Copy the lines verbatim, starting at the line that contains "Task: Click the checkmark" and ending at the line that contains "click(x=281, y=261)", with both of those lines included. Omit the pictures from your answer.
### EXCERPTED DATA ###
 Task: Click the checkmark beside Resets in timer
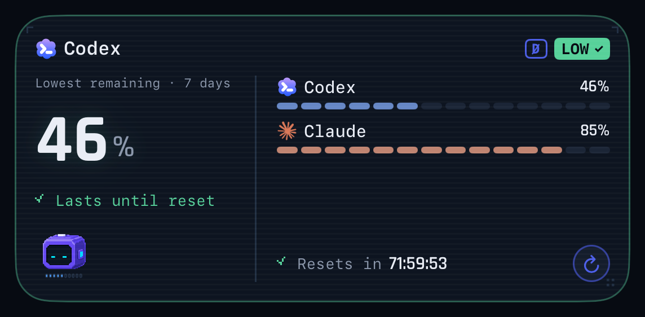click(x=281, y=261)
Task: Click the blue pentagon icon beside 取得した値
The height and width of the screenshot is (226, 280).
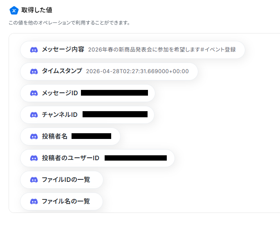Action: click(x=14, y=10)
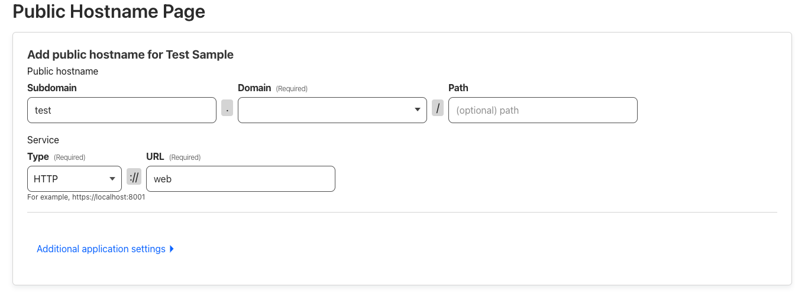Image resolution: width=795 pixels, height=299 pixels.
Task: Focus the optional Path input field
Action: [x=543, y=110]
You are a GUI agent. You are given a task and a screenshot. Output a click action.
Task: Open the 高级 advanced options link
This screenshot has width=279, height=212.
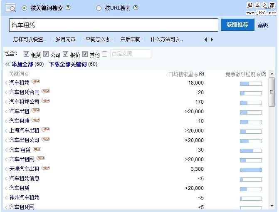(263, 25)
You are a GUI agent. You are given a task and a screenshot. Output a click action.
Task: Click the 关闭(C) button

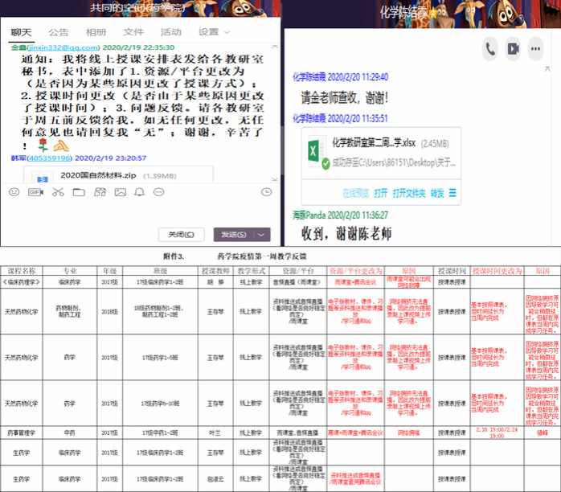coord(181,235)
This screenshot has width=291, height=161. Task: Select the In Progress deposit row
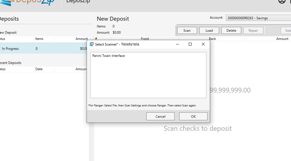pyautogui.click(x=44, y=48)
###
### EXCERPTED DATA ###
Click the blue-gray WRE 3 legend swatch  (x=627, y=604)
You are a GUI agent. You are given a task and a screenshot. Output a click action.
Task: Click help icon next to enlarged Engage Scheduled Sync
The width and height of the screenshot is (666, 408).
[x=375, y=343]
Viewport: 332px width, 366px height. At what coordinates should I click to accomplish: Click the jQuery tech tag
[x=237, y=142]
###
COMPLETED EXERCISE:
 Task: Click the checkmark beside Resets in timer
click(x=281, y=261)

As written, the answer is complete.